Hurricane Ian ravages Florida coast

Since 2000, almost 40 Category 4 or higher hurricanes have formed in the Atlantic Ocean. According to the National Hurricane Center, a government organization that tracks and attempts to manage hurricanes, Category 4 hurricanes are marked by “catastrophic damage.” The description of said hurricane reads as follows: “Well-built framed homes can sustain severe damage with loss of most of the roof structure and/or some exterior walls. Most trees will be snapped or uprooted and power poles downed. Fallen trees and power poles will isolate residential areas. Power outages will last weeks to possibly months. Most of the area will be uninhabitable for weeks or months.”

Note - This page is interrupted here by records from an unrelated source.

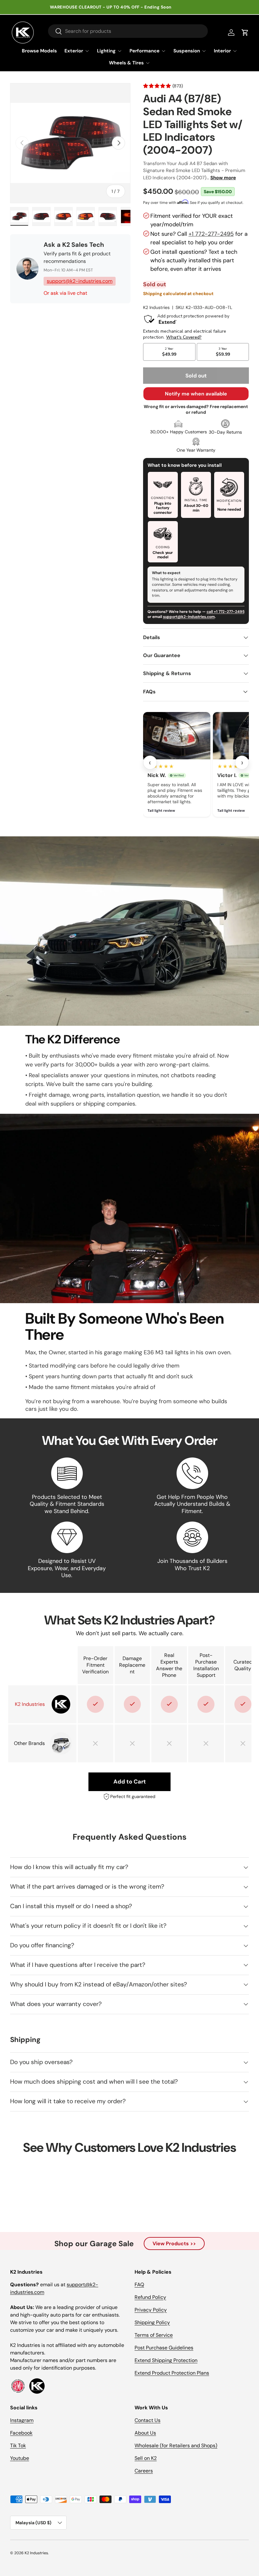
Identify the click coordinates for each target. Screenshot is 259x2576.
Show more (223, 178)
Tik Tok (18, 2445)
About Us (145, 2433)
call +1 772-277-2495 (225, 611)
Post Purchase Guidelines (164, 2347)
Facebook (21, 2433)
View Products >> (174, 2243)
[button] (245, 32)
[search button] (55, 31)
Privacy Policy (151, 2309)
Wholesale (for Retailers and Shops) (176, 2445)
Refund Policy (150, 2297)
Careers (144, 2470)
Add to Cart (129, 1781)
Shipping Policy (152, 2322)
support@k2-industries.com (79, 281)
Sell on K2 (146, 2458)
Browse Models (39, 51)
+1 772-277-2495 (211, 234)
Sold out (196, 375)
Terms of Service (154, 2335)
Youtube (19, 2458)
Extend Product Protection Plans (172, 2373)
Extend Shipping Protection (166, 2360)
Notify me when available (196, 393)
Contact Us (147, 2420)
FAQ (139, 2284)
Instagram (21, 2420)
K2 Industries (156, 307)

Hurricane Ian, which hit the coast of Florida in the middle of last week, is one such storm. According to CNN, the death count hit 67 on Sunday, Oct. 2, and the hurricane has caused property damage all along its path through the southeast. After moving through Florida, Ian began losing steam, and was being downgraded to a Category one hurricane and then later a tropical storm. However, as it began to move north towards South Carolina it regained its hurricane status and seemed to be gaining wind speed as time went on.

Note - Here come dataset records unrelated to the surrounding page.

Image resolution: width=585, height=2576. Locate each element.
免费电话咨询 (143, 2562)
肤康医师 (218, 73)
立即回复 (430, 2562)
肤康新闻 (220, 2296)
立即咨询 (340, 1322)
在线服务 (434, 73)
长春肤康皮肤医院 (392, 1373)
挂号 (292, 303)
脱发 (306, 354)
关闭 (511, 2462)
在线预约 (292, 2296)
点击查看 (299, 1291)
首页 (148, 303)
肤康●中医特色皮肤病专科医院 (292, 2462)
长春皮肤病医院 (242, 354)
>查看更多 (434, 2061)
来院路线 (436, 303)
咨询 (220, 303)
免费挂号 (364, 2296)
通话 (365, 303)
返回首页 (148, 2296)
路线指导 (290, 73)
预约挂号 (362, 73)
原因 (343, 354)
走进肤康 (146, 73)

Hurricane Ian is the second Category 4 Atlantic storm this month after Hurricane Fiona, which was the first in over a year. Fiona narrowly missed Haiti before traveling up the Atlantic Ocean, only contacting North America in the Gulf of St Lawrence, in between Newfoundland and Northern Quebec. Fiona, however, devastated Puerto Rico, and according to NPR, 100,000 people are still without power, even two weeks later.

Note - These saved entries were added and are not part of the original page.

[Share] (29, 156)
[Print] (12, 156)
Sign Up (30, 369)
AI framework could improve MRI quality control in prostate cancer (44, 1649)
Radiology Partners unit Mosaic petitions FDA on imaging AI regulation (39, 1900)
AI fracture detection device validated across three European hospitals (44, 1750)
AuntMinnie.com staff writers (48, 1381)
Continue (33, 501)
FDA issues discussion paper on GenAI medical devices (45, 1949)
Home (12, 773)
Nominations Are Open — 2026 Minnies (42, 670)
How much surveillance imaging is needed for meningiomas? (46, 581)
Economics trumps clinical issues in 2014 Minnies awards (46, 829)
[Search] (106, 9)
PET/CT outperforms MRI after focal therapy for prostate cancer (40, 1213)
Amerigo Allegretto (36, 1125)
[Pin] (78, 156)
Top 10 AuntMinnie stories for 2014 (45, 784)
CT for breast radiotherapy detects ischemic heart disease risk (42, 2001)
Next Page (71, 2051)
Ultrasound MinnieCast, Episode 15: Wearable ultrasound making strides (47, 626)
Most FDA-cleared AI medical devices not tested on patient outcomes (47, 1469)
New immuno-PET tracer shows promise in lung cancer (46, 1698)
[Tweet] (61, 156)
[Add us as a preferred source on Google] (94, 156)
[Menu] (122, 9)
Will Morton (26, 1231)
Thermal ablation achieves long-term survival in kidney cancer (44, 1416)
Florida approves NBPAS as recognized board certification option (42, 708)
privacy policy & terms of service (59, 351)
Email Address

In the coming weeks, we will see how the federal government and individual states handle this crisis. Florida governor Ron DeSantis has defended his decision to evacuate individual areas as the storm’s path changed. “I think from southwest Florida’s perspective, as the storm shifted, they made calls and they were helping people get to shelters,” he said, “They opened up their shelters, they did what they needed to do.” Between his hurricane response and the Martha’s Vineyard snafu, DeSantis has been in the news a lot lately. His desire to make a name for himself in the Republican party is being fulfilled, likely much faster than he expected. As this crisis progresses and more information is gathered we will see if that name is one of admiration or condemnation.